HISTÓRIA DO RIO GRANDE DO SUL






HISTÓRIA DO RIO GRANDE DO SUL

Logo após a decretação do Estado Novo, em dez de novembro de 1937, presenciou-se num estádio do Rio de Janeiro um singular espetáculo propagandístico. O próprio Getúlio Vargas em pessoa, perante uma arquibancada lotada e atenta, imbuída de fervor cívico, presidiu a chamada cerimônia da queima das bandeiras. As flâmulas estaduais eram, uma a uma, incineradas numa grande pira erguida em meio a pista do estádio. Cada pano colorido devorado pelas chamas, que supunham estar a queimar a serviço de uma pátria unida, colhia os aplausos da multidão. Doravante nenhuma parte da federação teria mais a sua bandeira. Apenas a do Brasil imperaria. Só o chefe da nação, o presidente Getúlio Vargas, mandaria.
Afinal, na prática, também não existia mais a federação, pois cada estado estava em mãos de um interventor e cada município a mando de um intendente.
Por instância dos representantes do Rio Grande do Sul, presentes no espetáculo pírico, encaminhou-se ao ditador o pedido para que a bandeira do nosso estado, a tricolor herança dos farroupilhas, não sofresse o destino das demais. Getúlio Vargas poupou-a.
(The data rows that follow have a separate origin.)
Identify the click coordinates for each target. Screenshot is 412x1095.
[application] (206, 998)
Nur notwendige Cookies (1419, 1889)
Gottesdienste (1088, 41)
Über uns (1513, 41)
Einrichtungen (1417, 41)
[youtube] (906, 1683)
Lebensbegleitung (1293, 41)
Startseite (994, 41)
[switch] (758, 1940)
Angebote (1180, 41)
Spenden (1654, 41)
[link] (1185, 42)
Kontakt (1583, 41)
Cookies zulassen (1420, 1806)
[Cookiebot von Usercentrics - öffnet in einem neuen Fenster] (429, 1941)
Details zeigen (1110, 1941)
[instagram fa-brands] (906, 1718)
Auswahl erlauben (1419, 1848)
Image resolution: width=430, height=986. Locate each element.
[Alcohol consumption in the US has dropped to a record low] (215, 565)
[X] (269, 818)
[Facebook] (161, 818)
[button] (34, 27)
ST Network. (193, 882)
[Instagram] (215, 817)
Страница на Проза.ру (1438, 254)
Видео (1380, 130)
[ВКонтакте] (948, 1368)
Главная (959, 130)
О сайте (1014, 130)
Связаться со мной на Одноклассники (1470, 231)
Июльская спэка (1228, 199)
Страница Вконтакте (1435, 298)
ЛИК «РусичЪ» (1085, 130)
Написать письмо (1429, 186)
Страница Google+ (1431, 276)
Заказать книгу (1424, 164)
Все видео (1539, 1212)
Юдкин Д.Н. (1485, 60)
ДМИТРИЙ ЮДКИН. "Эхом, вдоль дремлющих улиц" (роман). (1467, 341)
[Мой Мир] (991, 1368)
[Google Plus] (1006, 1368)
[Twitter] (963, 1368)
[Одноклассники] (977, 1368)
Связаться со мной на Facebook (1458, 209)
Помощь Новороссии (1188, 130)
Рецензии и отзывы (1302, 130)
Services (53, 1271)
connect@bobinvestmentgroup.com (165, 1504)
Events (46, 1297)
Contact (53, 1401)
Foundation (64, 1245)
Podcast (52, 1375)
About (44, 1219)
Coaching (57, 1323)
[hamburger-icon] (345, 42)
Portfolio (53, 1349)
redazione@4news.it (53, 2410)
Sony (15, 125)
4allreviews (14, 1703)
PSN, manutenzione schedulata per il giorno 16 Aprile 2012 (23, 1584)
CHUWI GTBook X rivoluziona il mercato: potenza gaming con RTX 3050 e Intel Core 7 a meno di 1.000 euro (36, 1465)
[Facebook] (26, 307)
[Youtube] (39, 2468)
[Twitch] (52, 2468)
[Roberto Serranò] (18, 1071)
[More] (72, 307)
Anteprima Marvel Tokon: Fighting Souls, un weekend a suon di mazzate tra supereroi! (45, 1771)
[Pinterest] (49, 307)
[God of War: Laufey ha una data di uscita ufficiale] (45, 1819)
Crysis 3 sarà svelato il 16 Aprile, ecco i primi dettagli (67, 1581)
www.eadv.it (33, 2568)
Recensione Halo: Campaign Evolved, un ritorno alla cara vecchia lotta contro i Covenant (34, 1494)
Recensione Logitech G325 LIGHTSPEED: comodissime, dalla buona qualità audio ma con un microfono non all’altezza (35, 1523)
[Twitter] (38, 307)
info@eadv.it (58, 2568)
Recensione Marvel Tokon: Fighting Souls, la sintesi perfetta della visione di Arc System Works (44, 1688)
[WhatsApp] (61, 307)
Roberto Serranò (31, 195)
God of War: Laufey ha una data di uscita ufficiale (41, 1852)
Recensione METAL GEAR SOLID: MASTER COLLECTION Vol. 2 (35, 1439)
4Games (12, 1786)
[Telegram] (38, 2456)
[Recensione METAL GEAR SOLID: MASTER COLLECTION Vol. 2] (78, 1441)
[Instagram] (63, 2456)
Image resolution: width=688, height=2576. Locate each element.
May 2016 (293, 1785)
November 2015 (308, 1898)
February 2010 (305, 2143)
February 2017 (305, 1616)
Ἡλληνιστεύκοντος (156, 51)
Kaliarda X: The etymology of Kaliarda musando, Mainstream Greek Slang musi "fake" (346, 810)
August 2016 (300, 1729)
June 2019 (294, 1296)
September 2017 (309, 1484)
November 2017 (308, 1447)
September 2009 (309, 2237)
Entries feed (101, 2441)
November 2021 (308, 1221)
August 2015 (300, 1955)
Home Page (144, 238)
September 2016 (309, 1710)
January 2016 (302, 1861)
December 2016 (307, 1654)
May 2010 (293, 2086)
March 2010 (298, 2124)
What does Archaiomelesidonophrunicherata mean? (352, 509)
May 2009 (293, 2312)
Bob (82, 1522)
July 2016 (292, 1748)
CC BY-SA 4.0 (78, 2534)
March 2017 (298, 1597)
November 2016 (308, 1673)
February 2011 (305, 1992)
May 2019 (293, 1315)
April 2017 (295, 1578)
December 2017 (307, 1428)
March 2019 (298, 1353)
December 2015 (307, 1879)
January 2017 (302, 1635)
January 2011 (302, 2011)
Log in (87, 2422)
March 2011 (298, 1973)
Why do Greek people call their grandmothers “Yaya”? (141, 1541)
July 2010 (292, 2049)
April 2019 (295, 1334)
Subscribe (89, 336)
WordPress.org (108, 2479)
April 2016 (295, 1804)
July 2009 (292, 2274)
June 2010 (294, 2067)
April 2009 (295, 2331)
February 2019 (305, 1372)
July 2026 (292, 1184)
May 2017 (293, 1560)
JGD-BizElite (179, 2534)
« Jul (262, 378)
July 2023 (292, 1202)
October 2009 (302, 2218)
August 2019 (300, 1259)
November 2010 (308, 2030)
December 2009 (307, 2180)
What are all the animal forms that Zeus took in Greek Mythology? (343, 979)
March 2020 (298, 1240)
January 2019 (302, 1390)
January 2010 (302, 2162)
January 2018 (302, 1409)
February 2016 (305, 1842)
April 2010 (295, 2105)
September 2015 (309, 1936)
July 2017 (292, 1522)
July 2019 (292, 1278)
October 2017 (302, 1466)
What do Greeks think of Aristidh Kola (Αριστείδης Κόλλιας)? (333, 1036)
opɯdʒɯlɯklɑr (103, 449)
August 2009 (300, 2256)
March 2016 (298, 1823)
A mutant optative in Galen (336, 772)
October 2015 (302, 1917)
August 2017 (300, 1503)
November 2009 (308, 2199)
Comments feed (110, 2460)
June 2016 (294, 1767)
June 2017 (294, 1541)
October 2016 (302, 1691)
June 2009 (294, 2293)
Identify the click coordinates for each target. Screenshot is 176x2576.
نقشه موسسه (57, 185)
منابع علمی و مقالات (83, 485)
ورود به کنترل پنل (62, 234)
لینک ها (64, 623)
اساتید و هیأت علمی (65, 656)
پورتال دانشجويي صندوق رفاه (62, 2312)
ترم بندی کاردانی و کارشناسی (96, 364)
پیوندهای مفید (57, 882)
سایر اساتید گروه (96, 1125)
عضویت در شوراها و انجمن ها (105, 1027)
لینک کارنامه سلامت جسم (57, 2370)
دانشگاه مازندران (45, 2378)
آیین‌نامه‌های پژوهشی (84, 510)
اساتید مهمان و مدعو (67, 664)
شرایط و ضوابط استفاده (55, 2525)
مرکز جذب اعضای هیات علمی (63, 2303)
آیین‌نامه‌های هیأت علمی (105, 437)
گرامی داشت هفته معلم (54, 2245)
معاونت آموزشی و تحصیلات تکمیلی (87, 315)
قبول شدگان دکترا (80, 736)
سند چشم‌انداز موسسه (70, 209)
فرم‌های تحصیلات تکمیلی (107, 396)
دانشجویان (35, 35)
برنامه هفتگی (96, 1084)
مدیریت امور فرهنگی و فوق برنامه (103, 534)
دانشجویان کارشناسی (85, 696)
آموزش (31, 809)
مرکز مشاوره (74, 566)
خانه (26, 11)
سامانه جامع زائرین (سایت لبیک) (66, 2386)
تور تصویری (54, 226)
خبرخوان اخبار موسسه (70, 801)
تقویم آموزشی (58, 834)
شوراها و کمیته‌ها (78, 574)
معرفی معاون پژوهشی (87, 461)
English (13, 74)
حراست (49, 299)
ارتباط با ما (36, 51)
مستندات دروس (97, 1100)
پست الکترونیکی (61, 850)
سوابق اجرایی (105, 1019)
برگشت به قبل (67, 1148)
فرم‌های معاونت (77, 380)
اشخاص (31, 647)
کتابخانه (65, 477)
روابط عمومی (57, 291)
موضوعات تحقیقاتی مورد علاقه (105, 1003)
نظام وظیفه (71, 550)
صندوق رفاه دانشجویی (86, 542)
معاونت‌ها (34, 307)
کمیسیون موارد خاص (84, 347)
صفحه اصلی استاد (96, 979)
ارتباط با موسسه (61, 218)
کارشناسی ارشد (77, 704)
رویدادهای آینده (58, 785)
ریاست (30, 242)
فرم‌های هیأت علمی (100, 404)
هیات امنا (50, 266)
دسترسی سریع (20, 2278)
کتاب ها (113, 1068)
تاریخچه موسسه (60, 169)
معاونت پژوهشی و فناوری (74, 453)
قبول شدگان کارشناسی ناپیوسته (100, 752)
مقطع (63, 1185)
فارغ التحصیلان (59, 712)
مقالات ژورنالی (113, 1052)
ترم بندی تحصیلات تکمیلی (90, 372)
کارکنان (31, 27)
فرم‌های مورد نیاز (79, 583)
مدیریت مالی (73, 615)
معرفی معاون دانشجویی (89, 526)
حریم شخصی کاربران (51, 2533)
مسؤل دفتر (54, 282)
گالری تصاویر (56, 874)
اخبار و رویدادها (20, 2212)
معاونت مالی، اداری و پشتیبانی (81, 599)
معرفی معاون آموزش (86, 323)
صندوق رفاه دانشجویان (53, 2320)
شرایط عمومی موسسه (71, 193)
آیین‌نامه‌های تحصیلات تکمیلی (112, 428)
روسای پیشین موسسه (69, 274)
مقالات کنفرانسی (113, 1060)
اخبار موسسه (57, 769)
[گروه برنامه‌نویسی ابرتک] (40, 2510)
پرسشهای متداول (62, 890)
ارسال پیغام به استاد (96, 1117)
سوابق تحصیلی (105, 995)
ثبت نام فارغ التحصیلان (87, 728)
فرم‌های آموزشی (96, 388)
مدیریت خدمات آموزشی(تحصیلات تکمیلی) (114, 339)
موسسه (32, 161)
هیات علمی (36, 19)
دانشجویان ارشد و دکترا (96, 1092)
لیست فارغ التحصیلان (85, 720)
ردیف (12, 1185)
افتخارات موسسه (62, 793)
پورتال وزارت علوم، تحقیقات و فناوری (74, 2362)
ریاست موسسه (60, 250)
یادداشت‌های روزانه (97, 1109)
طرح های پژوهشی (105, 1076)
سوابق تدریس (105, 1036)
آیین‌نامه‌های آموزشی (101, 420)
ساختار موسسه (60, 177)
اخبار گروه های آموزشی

Mas não salvou-se a nossa história regional. Ela foi-se dos livros, banida dos manuais escolares.
Desconhecendo a nossa história: liquidado o Estado Novo em 1945, um jovem estudante do interior do estado, recém-matriculado no Colégio Júlio de Castilhos, resolveu conhecer a cidade. Os nomes das ruas pelas quais passou porém nada lhe diziam. Quem seriam Protásio Alves, Ramiro Barcelos, Barros Cassal, Assis Brasil ou Demétrio Ribeiro? Ou esse tal de João Abott? Osvaldo Aranha ele conhecia, mas Borges de Medeiros e o próprio Júlio de Castilhos nada lhe diziam. Muito menos Carlos Barbosa ou Siqueira Campos. Sentia-se andar por uma cidade cujas placas de ruas e praças abrigavam fantasmas de um mundo nunca sabido.
O Estado Novo suprimira-os da memória. Senão conseguira removê-los das placas, expurgou-os dos manuais escolares. A história do nosso estado, das nossas coisas, do nosso povo, ficou ausente dos bancos colegiais, desconhecida por milhares de jovens que passaram a saber dela pelo "ouvi dizer", ou pela narrativa de um parente idoso qualquer.
A nova reconcentração do poder, a feita pelos militares em 1964, repetiu a dose. Segui-se com eles a época do "Brasil grande", do ufanismo nacionalista. Nada de história rio-grandense, nem de vultos locais.
Esquecendo-se de Castilhos: de certa forma Júlio de Castilhos - "o homem que inventou a ditadura no Brasil", segundo Décio Freitas - caiu no esquecimento dos gaúchos na maior parte do século, vítima de si mesmo, da sua ideologia, por ter inoculado em Getúlio Vargas, seu mais expressivo herdeiro, e nos militares, seus autoritários sucessores em 1964, o seu viés centralista, exclusivista, doutrinário, desprezador das particularidades locais. Mas é com ele, com Júlio de Castilhos, que seguramente começa a história do nosso século XX.
O Rio Grande Castilhista (1891-1930)
O diagnóstico do doutor Protásio Alves foi definitivo. O governador Júlio de Castilhos estava para morrer. Um câncer devorou-lhe a garganta. Sua morte, em 1903, numa mesa de cirurgia improvisada, causou comoção geral. Anos depois o seu sucessor, o doutor Borges de Medeiros, coletou recursos entre o comércio porto-alegrense para erigir-lhe uma imensa estátua, erguida na praça da Matriz, onde o chefe republicano, sentado numa singela cadeira-trono, cercado por toda sorte de ícones positivistas, traz em sua mão a Carta de 1891: a constituição comtista.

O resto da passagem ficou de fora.